Hacking gadflies

McLeod, Kembrew. Letter to Leo Stoller. July 22, 2005.

Summmary: After reading a New York Times story (“He says he owns the word 'stealth' (actually, he claims `chutzpah', too”, July 4, 2005) about a gentleman who makes a living by registering common words as trademarks, sending threatening letters to companies that use those words in their advertising, and settling out of court for small ransoms, anti-IP prankster Kembrew McLeod looked at a list of other words and phrases that the gentleman claims to own the rights to, and discovered that one of those phrases is `freedom of expression'.

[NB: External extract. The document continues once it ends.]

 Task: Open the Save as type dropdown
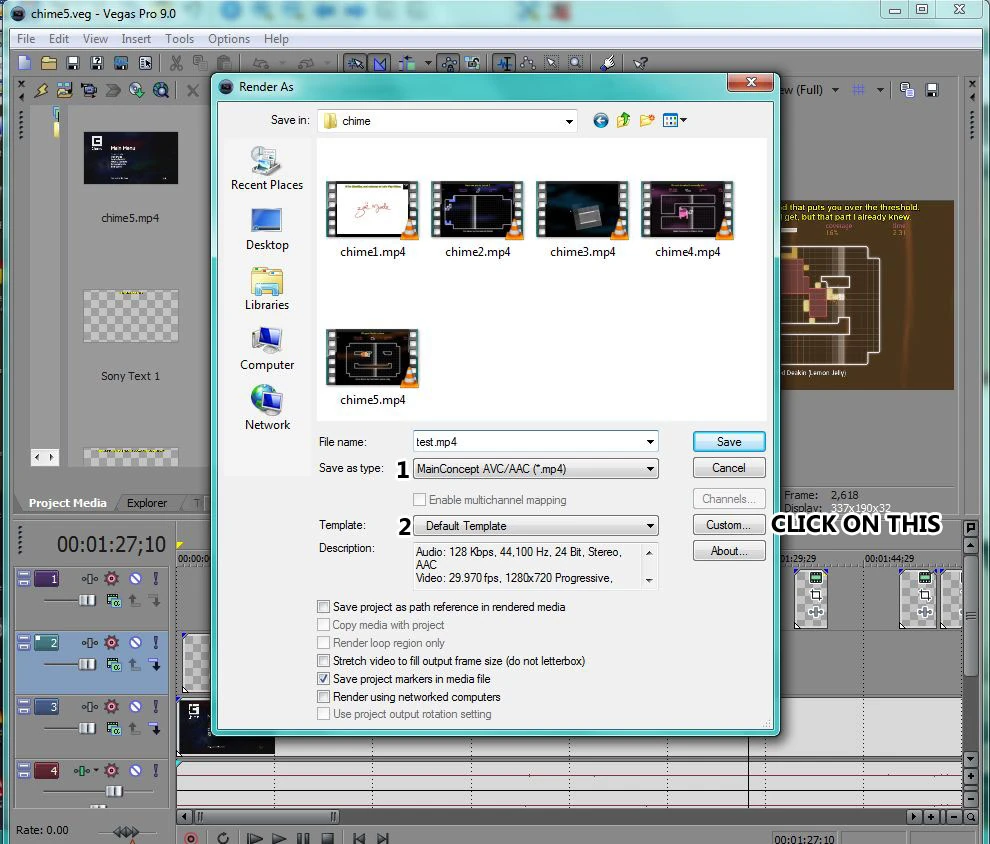[650, 468]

It so happens that McLeod owns the trademark to the phrase `freedom of expression', as a result of a publicity stunt he engineered some years ago: He trademarked the phrase, persuaded a friend to violate the trademark, and hired a gullible lawyer to write the friend a cease-and-desist letters (“Your company has been using the mark Freedom of Expression. ... Such use creates a likelihood of confusion in the market and also creates substantial risk of harm to the reputation and goodwill of our client. This letter, therefore, constitutes formal notice of your infringement of our clients trademark rights and a demand that you refrain from all further use of Freedom of Expression.” He then sent out a press release, continuing to pose as an outraged victim of trademark infringement, and got written up in the papers as saying (deadpan) “I didn't go to the trouble, the expense, and the time of trademarking freedom of expression.” (There's more to the story, which McLeod tells here and in chapter 3 of his book, Freedom of expression: overzealous copyright bozos and other enemies of creativity.)

So now McLeod has sent a similar cease-and-desist letter to the trademark specialist, in the name of the Freedom of Expression Security Consortium (“Regulating Freedom in the Marketplace of Ideas”), demanding that he immediately stop his unauthorized use of `freedom of expression'.